Percé Rock | The Canadian Encyclopedia


Percé Rock

Percé Rock (or Rocher Percé) is a monolith off the Gaspé Pen​insula, 750 km east of ​Québec City, near its namesake, the town of Per​cé.

Rocher Percé
Rocher Percé in Gaspesie, Quebec. Photo taken on: July 26th, 2012
Percé Rock
Percé is one of Canada's foremost tourist attractions and an important bird sanctuary in eastern Québec (photo by Thomas Kitchin).
Percé Rock (Painting)
Lucius O'Brien, 1882, watercolour (courtesy Mr John Grant, Vancouver).
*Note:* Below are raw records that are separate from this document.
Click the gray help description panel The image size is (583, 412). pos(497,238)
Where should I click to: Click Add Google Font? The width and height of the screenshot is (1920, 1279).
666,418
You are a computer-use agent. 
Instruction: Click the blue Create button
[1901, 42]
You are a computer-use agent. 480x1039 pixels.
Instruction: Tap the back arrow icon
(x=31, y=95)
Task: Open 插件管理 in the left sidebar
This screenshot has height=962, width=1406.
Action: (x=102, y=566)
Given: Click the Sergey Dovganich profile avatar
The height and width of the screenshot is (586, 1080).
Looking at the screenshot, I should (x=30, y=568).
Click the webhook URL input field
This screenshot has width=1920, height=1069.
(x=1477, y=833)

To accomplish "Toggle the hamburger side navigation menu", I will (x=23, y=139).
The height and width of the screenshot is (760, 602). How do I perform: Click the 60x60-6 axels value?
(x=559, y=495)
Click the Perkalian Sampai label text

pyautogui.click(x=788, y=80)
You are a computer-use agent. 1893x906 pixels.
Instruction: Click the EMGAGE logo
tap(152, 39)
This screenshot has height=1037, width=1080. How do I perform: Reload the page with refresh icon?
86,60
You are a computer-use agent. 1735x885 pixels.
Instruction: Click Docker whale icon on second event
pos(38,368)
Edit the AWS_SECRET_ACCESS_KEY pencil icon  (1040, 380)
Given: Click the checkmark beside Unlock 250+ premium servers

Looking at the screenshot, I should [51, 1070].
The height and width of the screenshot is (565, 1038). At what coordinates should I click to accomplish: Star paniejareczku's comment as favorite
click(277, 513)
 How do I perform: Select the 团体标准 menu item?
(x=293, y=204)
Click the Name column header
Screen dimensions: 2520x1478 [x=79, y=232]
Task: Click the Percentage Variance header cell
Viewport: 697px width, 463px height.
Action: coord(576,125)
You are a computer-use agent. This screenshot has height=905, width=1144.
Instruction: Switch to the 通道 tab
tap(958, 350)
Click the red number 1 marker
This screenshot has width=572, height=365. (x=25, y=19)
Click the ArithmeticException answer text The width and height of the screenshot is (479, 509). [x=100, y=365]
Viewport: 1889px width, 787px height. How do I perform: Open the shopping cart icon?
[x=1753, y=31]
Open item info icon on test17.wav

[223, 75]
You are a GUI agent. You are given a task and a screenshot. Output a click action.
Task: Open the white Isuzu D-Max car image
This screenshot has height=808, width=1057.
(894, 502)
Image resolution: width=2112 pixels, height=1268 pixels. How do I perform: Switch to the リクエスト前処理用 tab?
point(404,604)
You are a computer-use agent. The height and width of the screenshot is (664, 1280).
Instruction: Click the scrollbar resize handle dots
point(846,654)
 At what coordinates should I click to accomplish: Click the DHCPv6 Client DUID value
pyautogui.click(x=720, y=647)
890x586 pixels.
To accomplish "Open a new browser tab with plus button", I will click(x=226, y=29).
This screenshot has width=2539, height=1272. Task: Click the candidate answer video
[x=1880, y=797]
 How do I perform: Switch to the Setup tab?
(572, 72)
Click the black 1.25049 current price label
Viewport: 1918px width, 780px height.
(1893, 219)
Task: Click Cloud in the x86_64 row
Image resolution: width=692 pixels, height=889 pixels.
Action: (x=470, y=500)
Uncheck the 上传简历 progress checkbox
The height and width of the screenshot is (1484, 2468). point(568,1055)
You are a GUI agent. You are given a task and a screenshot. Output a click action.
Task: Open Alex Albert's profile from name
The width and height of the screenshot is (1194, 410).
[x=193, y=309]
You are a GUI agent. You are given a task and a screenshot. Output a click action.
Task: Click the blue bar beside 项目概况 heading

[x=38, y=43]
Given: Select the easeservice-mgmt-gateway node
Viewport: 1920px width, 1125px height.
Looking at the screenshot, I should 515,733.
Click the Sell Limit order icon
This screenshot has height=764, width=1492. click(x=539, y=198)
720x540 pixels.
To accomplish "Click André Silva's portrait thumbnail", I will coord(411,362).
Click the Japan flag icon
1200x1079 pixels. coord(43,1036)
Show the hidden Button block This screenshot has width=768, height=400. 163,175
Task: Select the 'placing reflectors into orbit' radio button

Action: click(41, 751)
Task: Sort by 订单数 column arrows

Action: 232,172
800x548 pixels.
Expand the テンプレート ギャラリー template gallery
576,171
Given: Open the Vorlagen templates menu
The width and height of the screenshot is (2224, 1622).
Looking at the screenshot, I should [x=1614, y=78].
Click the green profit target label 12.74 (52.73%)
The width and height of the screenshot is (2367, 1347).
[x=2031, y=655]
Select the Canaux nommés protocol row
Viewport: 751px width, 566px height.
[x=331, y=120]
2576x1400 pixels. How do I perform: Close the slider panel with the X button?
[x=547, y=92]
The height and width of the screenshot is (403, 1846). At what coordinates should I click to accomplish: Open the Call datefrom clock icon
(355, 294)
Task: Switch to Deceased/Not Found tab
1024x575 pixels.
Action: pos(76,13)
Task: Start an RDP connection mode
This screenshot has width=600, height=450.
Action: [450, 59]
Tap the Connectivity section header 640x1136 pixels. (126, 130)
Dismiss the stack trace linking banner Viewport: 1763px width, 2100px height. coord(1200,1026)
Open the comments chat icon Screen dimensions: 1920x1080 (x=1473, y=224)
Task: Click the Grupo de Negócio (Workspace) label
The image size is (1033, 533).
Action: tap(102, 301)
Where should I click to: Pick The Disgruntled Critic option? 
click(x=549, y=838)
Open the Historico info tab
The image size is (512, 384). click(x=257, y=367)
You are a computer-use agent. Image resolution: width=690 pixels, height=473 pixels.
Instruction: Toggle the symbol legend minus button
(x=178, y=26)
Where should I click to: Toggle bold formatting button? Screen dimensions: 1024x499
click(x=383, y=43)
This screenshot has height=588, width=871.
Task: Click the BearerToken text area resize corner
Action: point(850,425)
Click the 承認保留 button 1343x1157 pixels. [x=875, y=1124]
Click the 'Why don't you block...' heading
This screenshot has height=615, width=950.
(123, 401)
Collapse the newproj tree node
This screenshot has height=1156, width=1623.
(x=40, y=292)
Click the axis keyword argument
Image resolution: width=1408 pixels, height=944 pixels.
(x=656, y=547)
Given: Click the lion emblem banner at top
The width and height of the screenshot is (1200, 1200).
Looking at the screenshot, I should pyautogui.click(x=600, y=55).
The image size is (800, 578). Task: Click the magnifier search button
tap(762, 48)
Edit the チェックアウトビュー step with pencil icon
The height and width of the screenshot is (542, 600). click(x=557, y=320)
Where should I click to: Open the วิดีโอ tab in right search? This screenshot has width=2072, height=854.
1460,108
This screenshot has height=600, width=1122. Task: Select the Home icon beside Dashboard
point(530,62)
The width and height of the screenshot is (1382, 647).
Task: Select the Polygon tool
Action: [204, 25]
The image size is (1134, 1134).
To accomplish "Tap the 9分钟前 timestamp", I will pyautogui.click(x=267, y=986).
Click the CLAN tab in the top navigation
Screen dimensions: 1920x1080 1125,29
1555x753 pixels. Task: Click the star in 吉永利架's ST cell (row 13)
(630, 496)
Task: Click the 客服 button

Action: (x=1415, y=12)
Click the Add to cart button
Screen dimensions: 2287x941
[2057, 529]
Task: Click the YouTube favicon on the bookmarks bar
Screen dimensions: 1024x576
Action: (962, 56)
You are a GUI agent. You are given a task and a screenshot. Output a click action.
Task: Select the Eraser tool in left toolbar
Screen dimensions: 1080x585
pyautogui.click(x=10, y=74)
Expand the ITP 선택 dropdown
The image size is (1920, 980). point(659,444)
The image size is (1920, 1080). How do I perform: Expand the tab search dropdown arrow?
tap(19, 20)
This limestone island-peninsula, once attached to the shoreline, is of an impressive size: 450 m long, 90 m wide and 85 m high. It can be reached at low tide. Its name derives from the fact that the sea has pierced holes in its structure to form archways. According to some, there were once four arches, but only one large opening, 30 m wide, exists today. It is known that one arch eroded in 1845, leaving the pillar known as L’Obélisque. Enigmatic and fascinating, immortalized by artists, poets and writers, Percé Rock is one of the major tourist attractions of Québec and Canada, and is an important bird sanctuary. Along with Île Bonaventure, it makes up a provincial park (1985).